[Una cosa poca. O cuando la caligrafía (el bello grafo) y el garabato (la desarregla mancha) son lo mismo]. Por Fernando van de Wyngard

La mano que mira es un libro que reúne un conjunto de prosas y ensayos del poeta Juan Cristóbal Mac Lean (Cochabamba, Bolivia, 1958). Publicadas originalmente en el suplemento literario del periódico Página siete de La Paz y el libro Cuaderno (2014), más algún texto inédito, este libro editado en conjunto por Marginalia y Libros del Cardo constituye un recorte en “la rica y compleja obra en movimiento” de Mac Lean.
Para Fernando van de Wyngard (Santiago, Chile, 1959), este libro “propone pensar en escrituras que se asumen 'silvestres' como todo lo 'que crece sin cuidado', frente a otras que serían las propias de la literatura 'de cultivo', vale decir, domesticadas o, como también podría inferirse, institucionales”.

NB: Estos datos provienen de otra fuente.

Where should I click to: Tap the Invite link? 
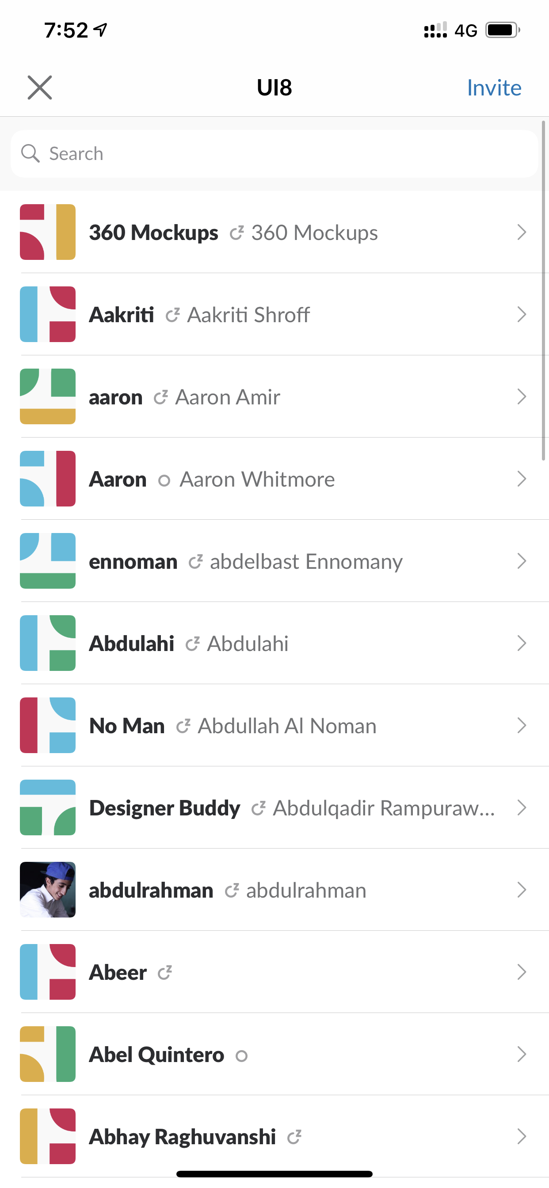[x=494, y=88]
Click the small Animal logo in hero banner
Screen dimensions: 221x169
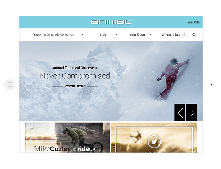[75, 86]
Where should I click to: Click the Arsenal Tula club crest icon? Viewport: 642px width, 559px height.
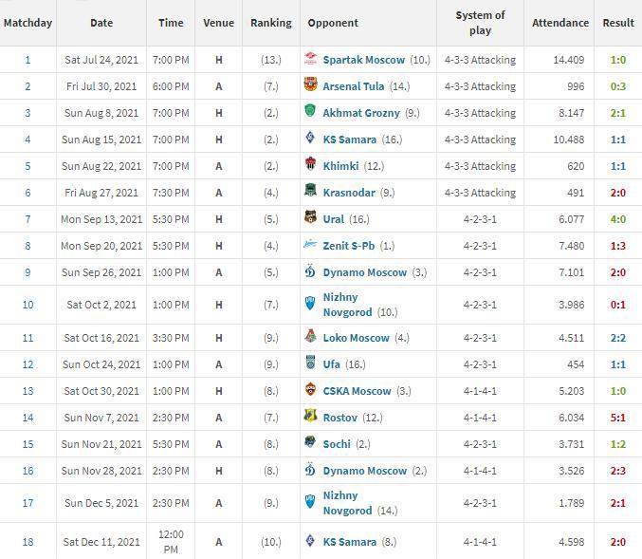311,86
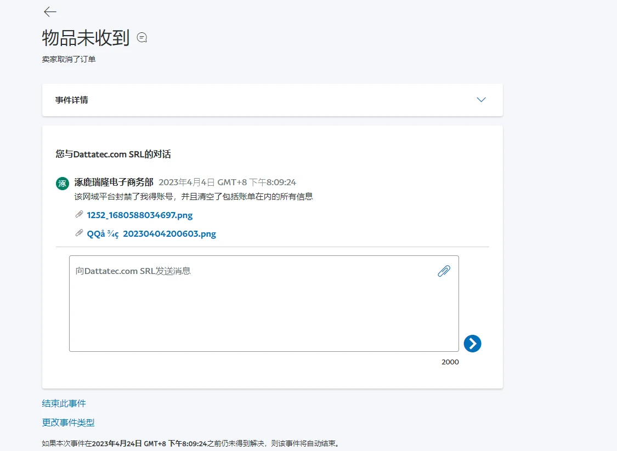Click the chat bubble icon beside 物品未收到
Image resolution: width=617 pixels, height=451 pixels.
[x=142, y=38]
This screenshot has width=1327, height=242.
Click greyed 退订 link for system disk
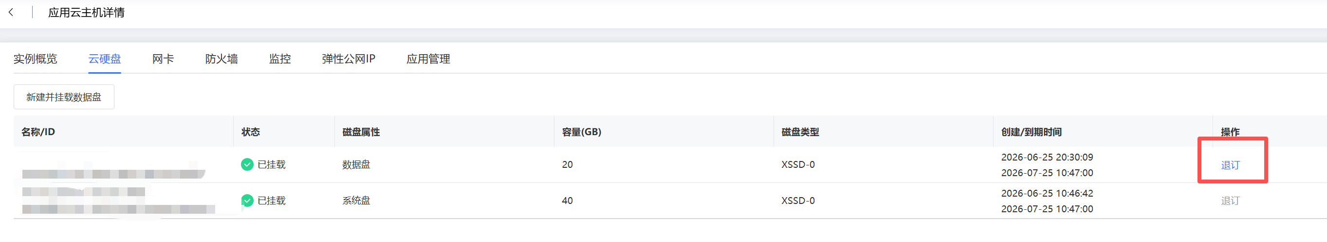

Una cosa poca. O cuando la caligrafía (el bello grafo) y el garabato (la desarregla mancha) son lo mismo

Uno

He decidido quedarme en las propias puertas de este libro (no sé si para entrar o para salir, supongo que para ambas cosas). Destaco y cito su propia declaración (en el primer párrafo del Prefacio). Esto se trata de “…apuntes sobre el afuera y la caligrafía o, directamente, la caligrafía de las afueras”.
Y pienso de inmediato en la distinción que en ella insiste en parpadear, aunque queda escrita más adelante (en los “Apuntes sobre el afuera”): “hay literaturas y literaturas”.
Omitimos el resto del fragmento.